The login system is not very clever. Don't try to pull off anything too advanced with it. If you would like to login to a site that is too advanced for this, you have several options:

  1. Get a web browser add-on that lets you export a cookies.txt (either for the whole browser or just for that domain) from a browser that is logged in, and then drag and drop that cookies.txt file onto the hydrus network->data->review session cookies dialog. This sometimes does not work if your add-on's export formatting is unusual. If it does work, hydrus will import and use those cookies, which skips the login by making your hydrus pretend to be your browser directly. This is obviously advanced and hacky, so if you need to do it, let me know how you get on and what tools you find work best!
  2. Use Hydrus Companion browser add-on to do the same basic thing automatically. This also gives hydrus the browser's User-Agent header, which some logins or CDN gateways sync to their cookie record.
  3. Use a different downloader system and import to hydrus manually.

Difficult Sites

Some sites are just too complicated for the hydrus downloader engine. In these cases, it can be best just to go to an external downloader program that is specially tuned for these complex sites.

It takes a bit of time to set up these sorts of programs--and if you get into them, you'll likely want to make a script to help automate their use--but if you know they solve your problem, it is well worth it!

  • yt-dlp - This is an excellent video downloader that can download from hundreds of different websites. Learn how it works, it is useful for all sorts of things!
  • gallery-dl - This is an excellent image and small-vid downloader that works for all sorts of places.
  • hydownloader - An advanced Hydrus Client API tool that uses gallery-dl under the hood.
  • imgbrd-grabber - Another excellent, mostly booru downloader, with an UI. You can export some metadata to filenames, which you might like to then suck up with hydrus filename-import-parsing.

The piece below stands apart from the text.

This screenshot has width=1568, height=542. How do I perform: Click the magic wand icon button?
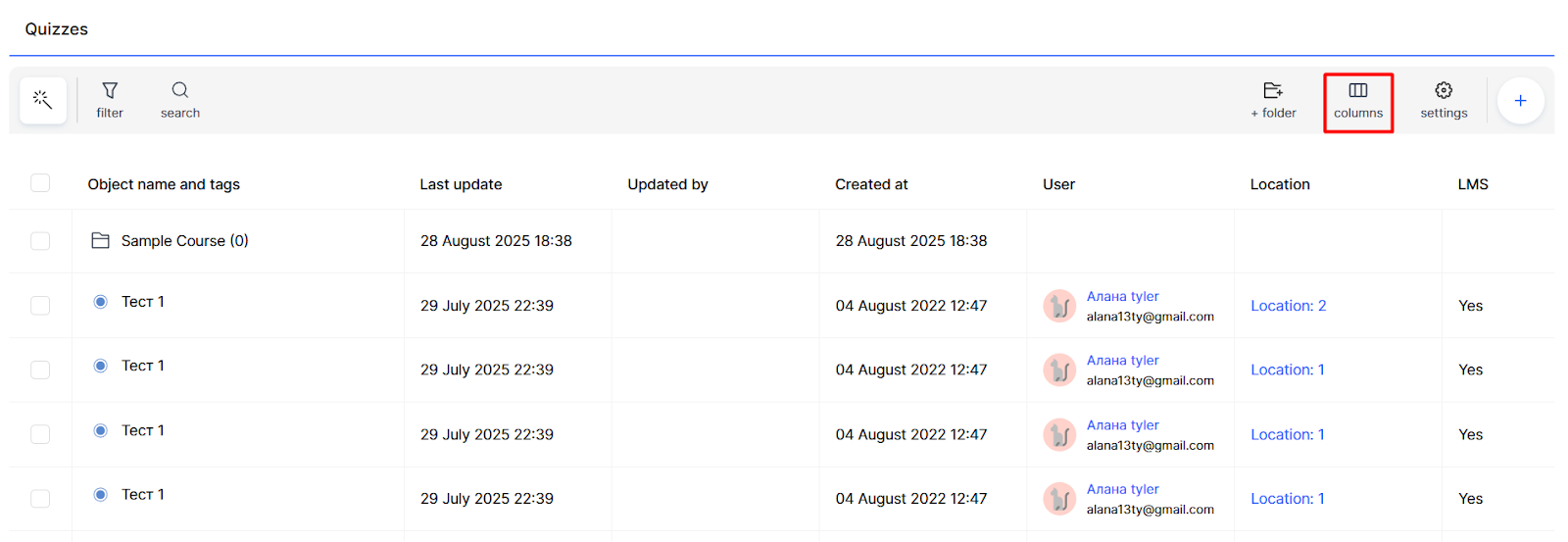pyautogui.click(x=42, y=100)
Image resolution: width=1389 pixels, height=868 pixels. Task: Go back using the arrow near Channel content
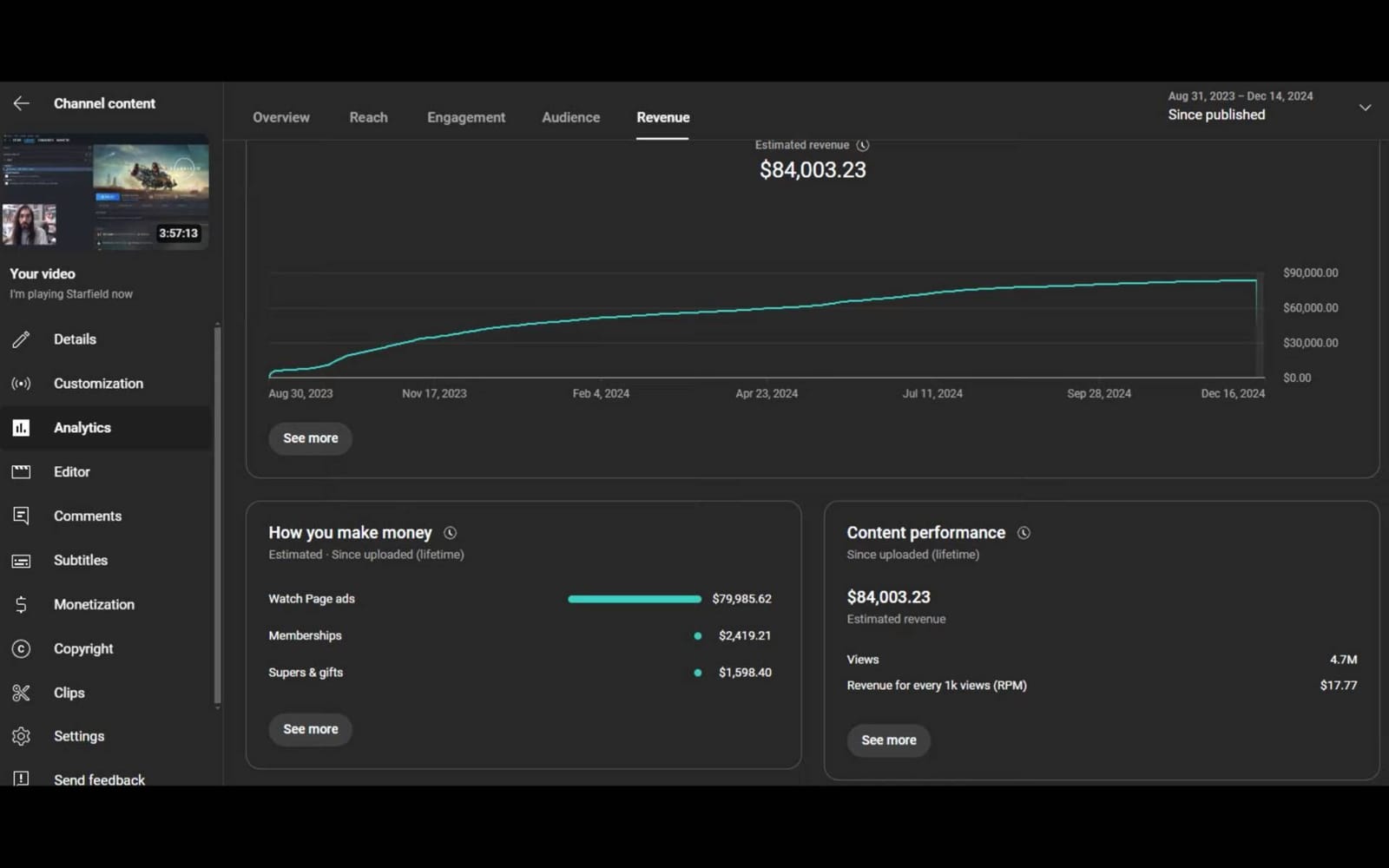click(21, 102)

With these tools, used manually and/or with some scripts you set up, you may be able to set up a regular import workflow to hydrus (especilly with an Import Folder as under the file menu) and get most of what you would with an internal downloader. Some things like known URLs and tag parsing may be limited or non-existant, but it is better than nothing, and if you only need to do it for a couple sources on a couple sites every month, you can fill in the most of the gap manually yourself.

Hydev is planning to roll out better support for external executables, folding them into the native import workflows, hopefully in 2026™.